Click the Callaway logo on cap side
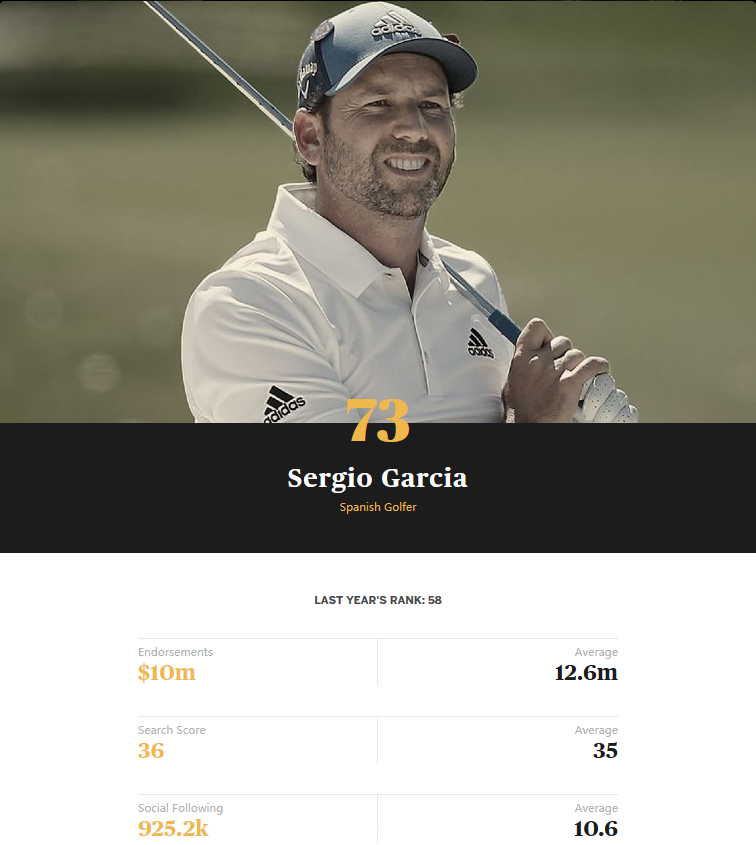 click(307, 82)
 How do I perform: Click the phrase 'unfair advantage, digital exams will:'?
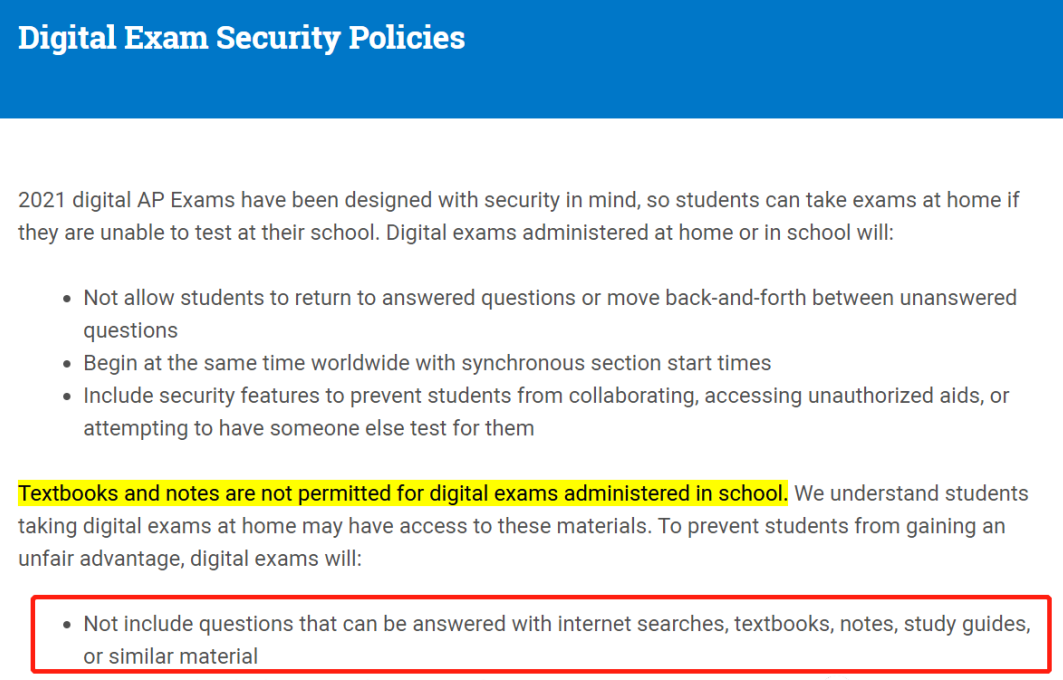pyautogui.click(x=190, y=559)
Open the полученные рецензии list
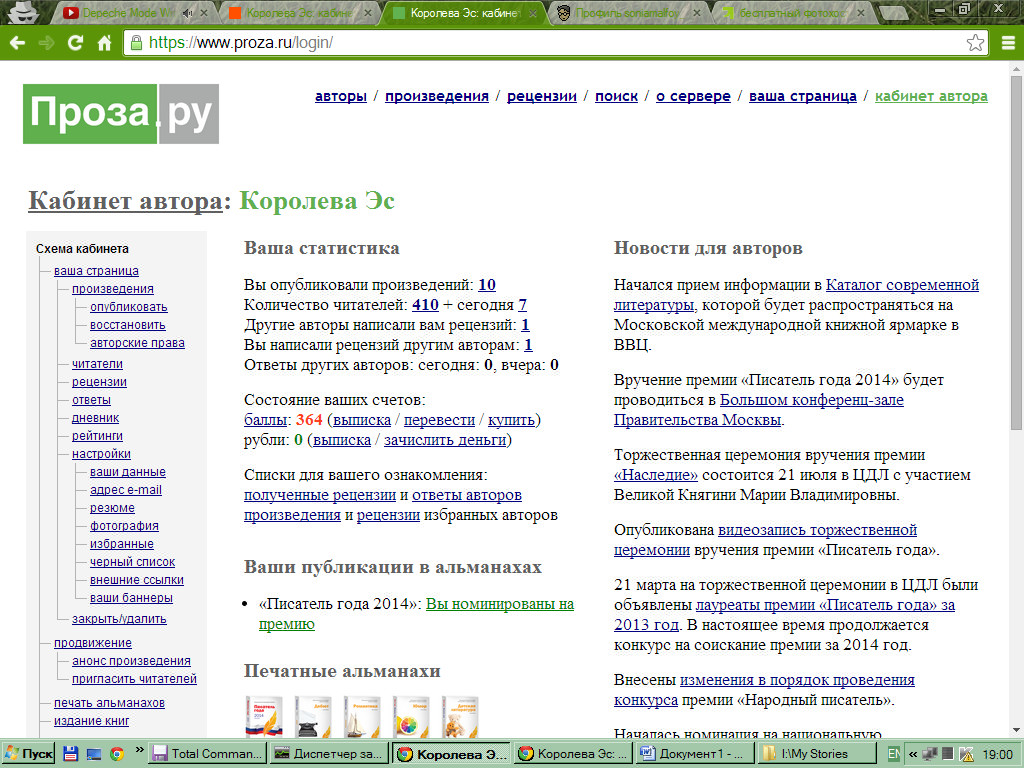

++++++

**PROBLEM REQUIREMENTS:**
Every record above must be repeated exactly, with the pictures dropped.

**EXERCISE OUTPUT:**
Click the Callaway logo on cap side
 click(307, 82)
 How do I perform: Click the phrase 'unfair advantage, digital exams will:'?
pyautogui.click(x=190, y=559)
Open the полученные рецензии list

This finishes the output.